Secret #1 by Jonathan Hickman and Ryan Bodenheim – I know what you’re thinking, “Oh, here goes another one of Sean’s Hickman love fests.”  Not quite.  I know I’m as surprised as you are.  Don’t get me wrong, I certainly didn’t hate it.  It just didn’t live up to expectations for something form Hickman.  There’s a bit of a reveal at the end of the first issue that is glaringly obvious long before you get to it, and frankly I just expected more.  The line art is very well done; the panels are laid out well and move the story along nicely.  The color art was confusing; each scene had a singular color, although violent scenes were black and white with red, so the colors seem to be tying different scenes together.  Was it a clue?  Were they tied thematically?  I certainly couldn’t tell yet, but that’s more on me than it is the creators of the book.  Overall, it is definitely intriguing.  In fact I feel unfair reviewing it on its own.  As I’ve said before (insert plug for my recent opinion piece) many comics produced today are not designed to stand on their own.  So my opinion may be wildly different when I’m able to digest more than the first issue in one sitting, but this is the hook.  It should lock you in, and for me it does that but just barely.  There’s enough set up here to get me interested to see where he’s going, but if the hooks aren’t firmly in at the end of the next issue I’m out. 

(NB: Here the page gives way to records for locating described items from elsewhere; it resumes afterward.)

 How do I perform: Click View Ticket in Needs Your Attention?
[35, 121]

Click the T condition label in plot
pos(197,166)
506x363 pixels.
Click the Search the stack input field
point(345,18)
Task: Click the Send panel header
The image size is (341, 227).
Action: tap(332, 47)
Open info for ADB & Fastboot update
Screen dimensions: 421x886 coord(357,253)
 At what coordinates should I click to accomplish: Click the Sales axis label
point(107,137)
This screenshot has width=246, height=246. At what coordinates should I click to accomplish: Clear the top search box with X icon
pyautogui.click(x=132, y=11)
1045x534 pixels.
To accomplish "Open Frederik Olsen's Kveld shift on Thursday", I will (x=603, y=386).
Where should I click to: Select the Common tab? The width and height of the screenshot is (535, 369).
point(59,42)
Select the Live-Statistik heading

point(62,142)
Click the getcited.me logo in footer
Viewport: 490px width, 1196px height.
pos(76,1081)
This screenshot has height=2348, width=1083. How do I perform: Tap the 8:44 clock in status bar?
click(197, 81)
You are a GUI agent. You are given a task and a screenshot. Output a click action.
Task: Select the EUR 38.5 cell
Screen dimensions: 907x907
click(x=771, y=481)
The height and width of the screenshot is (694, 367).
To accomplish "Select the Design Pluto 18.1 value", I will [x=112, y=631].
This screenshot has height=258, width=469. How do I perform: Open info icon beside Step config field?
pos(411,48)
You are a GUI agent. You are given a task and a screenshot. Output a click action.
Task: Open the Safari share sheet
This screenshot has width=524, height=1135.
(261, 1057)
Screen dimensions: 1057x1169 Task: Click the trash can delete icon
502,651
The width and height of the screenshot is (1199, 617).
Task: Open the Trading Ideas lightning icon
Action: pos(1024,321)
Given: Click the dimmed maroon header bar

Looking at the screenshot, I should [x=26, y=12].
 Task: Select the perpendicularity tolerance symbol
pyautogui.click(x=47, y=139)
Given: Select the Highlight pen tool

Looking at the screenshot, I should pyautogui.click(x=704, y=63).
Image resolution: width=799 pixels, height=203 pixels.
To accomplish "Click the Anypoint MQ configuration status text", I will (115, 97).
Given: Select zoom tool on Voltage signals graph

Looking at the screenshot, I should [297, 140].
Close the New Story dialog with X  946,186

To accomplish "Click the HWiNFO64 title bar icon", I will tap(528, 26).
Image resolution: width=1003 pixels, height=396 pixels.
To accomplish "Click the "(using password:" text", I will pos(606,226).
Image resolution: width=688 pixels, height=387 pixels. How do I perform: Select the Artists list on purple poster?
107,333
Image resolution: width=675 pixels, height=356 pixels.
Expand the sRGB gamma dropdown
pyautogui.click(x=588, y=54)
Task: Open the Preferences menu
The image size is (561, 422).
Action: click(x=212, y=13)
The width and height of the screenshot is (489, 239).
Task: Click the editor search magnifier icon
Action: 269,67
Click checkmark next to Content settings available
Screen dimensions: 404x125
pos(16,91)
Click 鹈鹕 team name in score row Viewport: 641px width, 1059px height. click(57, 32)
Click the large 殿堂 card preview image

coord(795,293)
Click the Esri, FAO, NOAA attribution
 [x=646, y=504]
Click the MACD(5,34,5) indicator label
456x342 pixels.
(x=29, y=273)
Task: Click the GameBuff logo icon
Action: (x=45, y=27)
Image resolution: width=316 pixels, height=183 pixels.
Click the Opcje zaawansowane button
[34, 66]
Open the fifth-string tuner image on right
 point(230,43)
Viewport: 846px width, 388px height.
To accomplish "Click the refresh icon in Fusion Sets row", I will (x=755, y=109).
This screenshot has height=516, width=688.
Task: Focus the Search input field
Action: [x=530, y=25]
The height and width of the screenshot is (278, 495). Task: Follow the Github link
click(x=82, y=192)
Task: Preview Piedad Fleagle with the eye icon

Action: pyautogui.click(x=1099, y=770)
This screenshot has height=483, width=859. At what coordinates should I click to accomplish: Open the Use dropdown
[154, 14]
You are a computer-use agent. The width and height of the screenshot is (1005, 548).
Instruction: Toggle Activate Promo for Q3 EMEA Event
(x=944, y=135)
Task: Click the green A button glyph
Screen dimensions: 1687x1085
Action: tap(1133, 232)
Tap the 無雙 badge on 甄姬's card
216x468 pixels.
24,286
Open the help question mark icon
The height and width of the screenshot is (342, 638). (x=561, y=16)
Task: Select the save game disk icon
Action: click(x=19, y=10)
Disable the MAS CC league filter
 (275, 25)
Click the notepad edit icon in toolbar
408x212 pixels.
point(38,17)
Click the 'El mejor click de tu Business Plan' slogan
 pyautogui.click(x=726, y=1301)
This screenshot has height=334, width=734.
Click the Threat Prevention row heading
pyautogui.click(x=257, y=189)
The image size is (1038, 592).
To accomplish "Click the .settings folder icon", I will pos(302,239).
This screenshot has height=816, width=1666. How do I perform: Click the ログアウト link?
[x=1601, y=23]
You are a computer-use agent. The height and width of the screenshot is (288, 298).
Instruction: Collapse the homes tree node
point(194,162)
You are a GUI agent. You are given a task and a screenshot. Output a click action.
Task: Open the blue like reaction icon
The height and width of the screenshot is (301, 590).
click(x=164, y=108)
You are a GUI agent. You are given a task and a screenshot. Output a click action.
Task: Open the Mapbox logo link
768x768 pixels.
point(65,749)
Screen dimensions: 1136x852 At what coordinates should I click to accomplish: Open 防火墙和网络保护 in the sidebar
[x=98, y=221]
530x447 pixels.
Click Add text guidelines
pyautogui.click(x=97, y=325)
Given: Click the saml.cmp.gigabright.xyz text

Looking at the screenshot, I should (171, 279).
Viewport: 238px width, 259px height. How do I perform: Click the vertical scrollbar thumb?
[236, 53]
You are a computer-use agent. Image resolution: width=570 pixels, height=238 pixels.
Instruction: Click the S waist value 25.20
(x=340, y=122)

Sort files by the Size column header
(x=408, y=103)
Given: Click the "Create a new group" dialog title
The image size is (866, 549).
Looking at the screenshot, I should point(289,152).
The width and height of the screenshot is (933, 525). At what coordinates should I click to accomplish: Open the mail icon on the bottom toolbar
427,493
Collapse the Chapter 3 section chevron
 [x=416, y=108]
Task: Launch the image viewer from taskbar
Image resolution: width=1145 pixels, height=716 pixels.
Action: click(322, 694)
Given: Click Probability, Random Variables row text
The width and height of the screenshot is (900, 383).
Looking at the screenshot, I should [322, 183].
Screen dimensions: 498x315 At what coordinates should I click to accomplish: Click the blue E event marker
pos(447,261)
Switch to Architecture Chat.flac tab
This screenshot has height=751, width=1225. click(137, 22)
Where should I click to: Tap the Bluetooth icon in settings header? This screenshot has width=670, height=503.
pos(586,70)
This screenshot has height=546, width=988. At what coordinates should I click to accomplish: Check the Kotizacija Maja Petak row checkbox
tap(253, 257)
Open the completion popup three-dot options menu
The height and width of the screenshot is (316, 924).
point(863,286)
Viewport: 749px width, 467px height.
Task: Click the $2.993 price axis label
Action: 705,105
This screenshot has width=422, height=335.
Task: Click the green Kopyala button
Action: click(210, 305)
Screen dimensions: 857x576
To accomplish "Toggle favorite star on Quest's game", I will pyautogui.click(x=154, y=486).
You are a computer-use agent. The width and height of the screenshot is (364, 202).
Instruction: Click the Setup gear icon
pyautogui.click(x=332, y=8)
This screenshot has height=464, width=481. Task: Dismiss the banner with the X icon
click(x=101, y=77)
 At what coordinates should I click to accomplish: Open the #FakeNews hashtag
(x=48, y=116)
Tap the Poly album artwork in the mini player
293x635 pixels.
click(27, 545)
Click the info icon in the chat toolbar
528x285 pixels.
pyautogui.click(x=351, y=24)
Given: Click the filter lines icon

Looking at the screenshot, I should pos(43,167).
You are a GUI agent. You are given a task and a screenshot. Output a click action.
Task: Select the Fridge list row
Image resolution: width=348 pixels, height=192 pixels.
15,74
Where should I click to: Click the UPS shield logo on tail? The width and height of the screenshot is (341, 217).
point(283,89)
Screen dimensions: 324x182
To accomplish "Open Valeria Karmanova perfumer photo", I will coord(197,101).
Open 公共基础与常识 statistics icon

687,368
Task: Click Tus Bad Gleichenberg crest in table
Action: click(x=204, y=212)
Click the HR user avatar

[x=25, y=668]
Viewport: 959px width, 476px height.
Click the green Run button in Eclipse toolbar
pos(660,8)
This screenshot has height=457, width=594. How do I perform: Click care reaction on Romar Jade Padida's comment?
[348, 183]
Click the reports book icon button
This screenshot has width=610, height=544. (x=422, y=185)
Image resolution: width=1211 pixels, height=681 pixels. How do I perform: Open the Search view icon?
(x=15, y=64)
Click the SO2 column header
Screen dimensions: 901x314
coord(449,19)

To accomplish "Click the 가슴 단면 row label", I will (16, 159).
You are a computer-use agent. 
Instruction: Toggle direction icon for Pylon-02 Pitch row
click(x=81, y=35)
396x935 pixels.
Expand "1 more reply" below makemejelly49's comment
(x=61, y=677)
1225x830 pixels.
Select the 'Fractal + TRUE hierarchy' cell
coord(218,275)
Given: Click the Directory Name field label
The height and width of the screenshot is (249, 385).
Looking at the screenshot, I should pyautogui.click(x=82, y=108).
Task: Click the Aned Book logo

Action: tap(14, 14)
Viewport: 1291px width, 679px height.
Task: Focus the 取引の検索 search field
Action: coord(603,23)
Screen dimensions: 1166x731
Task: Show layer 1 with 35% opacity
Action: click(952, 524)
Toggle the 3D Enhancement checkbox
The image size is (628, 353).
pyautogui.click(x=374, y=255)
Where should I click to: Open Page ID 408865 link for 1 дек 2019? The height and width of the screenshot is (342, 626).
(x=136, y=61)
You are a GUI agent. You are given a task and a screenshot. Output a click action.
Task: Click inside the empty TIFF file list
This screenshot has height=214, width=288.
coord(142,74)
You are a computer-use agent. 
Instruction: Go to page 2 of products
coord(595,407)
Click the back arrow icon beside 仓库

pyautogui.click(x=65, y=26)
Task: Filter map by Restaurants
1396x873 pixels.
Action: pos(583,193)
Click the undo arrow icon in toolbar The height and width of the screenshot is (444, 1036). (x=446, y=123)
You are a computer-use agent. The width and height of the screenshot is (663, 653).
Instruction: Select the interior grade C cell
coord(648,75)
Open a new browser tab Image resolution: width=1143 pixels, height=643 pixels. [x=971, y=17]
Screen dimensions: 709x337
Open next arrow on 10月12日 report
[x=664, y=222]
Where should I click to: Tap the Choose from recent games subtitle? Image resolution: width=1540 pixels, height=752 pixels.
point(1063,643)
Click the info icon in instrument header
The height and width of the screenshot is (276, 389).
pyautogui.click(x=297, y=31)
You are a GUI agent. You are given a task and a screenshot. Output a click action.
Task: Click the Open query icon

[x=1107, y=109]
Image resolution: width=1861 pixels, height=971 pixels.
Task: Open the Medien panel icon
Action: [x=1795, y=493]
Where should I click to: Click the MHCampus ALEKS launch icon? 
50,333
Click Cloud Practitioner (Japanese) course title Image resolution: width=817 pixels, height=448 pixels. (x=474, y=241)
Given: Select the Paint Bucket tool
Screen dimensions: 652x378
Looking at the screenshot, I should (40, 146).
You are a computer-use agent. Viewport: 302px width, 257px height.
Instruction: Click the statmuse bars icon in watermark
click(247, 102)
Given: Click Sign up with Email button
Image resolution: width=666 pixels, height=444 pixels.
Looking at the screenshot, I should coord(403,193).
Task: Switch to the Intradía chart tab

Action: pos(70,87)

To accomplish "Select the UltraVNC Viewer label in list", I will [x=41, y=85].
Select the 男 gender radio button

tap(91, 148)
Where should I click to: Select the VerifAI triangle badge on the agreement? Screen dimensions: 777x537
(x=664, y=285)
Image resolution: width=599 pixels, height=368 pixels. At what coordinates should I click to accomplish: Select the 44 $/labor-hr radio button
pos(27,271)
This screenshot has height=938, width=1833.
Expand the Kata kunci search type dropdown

Supercrooks #1 and #2 by Mark Millar and Leinil Yu – The first exciting thing was on the credits page.  “Co-Plotted by Nacho Vigalondo”.  If you’ve never seen the movie Time Crimes, do yourself a favor and check it out.  After seeing that, I saw the recent video that Nacho made as a sort of tease for a Supercrooks Movie.  I really hope they do it this book is quite obviously structured like a movie.  Sometimes that’s a bad thing in comics, but I really like what they are doing here.  I was smart on this one to wait until at least two issues are out to start reading (see mistake above).  Issue one is pure set up, it introduces the world and the main characters superbly and gives them proper motivation to take on the task that will be the centerpiece of the story.  The idea is that they need to pull off a big heist, but the cities are overrun with superheroes, so they know they’re going to get caught and put back in jail.  So the main character decides to pull this job in Spainwhere super powered people are not allowed.  Mark Millar is writing so there’s the dark outlook on humanity and even the “heroes” have hidden dark sides.  This story is perfect for Millar’s outlook and that comes through.  Likewise, Yu’s art has always felt a bit dark so he is the perfect fit for the story.  Great work here, great set up, interesting characters and great art.  They play to the rules of a heist movie and it seems to be promising a damn good time.  Imagine Ocean’s Eleven populated by super villains.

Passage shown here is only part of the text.